(Recorded data)
──────

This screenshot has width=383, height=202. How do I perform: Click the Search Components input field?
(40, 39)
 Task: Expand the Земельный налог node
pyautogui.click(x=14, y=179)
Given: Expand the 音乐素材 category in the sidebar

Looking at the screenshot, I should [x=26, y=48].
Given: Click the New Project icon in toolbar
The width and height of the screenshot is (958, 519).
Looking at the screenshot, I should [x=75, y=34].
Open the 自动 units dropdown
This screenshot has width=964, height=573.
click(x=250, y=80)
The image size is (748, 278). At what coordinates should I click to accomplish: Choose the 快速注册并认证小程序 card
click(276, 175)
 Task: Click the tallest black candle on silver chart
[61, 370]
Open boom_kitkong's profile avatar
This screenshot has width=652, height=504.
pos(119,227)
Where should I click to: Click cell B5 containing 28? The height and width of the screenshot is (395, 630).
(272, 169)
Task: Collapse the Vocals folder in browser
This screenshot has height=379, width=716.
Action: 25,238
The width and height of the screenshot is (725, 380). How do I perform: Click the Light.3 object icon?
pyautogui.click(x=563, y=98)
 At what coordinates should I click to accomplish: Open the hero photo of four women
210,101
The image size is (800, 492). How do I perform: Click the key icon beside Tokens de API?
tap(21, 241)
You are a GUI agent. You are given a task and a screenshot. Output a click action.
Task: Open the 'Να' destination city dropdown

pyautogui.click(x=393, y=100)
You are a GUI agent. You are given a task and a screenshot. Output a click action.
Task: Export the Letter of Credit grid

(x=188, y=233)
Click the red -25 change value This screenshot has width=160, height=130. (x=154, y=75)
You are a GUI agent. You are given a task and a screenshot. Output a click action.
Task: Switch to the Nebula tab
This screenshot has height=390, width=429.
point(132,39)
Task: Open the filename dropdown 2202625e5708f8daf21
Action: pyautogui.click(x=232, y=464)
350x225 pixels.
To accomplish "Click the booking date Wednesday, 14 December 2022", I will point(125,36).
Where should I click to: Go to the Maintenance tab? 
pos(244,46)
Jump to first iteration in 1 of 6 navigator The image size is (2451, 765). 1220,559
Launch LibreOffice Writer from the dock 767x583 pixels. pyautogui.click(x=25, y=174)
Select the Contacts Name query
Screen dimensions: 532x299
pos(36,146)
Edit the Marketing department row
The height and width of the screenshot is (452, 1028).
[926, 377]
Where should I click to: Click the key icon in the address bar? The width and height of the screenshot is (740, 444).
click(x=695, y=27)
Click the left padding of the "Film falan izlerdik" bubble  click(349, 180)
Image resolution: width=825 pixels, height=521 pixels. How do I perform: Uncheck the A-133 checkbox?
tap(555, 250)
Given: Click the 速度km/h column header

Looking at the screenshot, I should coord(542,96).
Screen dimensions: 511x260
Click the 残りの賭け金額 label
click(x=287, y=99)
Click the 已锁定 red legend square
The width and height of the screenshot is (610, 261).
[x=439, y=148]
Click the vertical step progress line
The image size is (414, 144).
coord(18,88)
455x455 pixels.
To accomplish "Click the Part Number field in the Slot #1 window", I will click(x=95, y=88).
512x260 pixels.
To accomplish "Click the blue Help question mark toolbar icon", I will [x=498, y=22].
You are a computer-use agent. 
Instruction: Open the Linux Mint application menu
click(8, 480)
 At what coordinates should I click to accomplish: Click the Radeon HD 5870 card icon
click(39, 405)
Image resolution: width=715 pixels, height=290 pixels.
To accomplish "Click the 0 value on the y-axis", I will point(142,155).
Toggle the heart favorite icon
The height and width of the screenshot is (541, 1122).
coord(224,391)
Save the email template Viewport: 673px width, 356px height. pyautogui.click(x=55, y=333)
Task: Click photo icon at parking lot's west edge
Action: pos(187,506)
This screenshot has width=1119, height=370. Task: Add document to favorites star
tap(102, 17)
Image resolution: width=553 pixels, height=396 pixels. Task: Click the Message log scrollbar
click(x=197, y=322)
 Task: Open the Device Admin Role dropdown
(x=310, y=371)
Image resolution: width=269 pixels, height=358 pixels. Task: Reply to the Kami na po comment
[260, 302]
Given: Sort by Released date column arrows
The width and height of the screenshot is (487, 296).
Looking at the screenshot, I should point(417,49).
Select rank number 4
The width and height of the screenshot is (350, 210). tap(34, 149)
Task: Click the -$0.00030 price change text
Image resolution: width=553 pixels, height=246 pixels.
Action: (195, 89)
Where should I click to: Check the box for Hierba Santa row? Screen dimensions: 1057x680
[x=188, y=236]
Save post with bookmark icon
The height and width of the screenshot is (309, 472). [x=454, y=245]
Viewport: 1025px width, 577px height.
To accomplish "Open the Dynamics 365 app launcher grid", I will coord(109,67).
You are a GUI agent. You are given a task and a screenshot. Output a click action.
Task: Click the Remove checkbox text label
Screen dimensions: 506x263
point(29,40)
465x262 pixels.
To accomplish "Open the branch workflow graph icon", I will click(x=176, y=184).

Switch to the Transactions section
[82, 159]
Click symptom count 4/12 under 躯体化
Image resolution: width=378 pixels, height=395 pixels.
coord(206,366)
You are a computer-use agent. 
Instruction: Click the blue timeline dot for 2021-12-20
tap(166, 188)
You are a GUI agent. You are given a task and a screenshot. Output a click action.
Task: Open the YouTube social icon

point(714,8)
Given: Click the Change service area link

──────

* **TASK REQUIREMENTS**
Reproduce the lines of the entries above exactly, but only from the line containing "Task: Open the YouTube social icon" through the final line.

* **EXERCISE SOLUTION**
Task: Open the YouTube social icon

point(714,8)
Given: Click the Change service area link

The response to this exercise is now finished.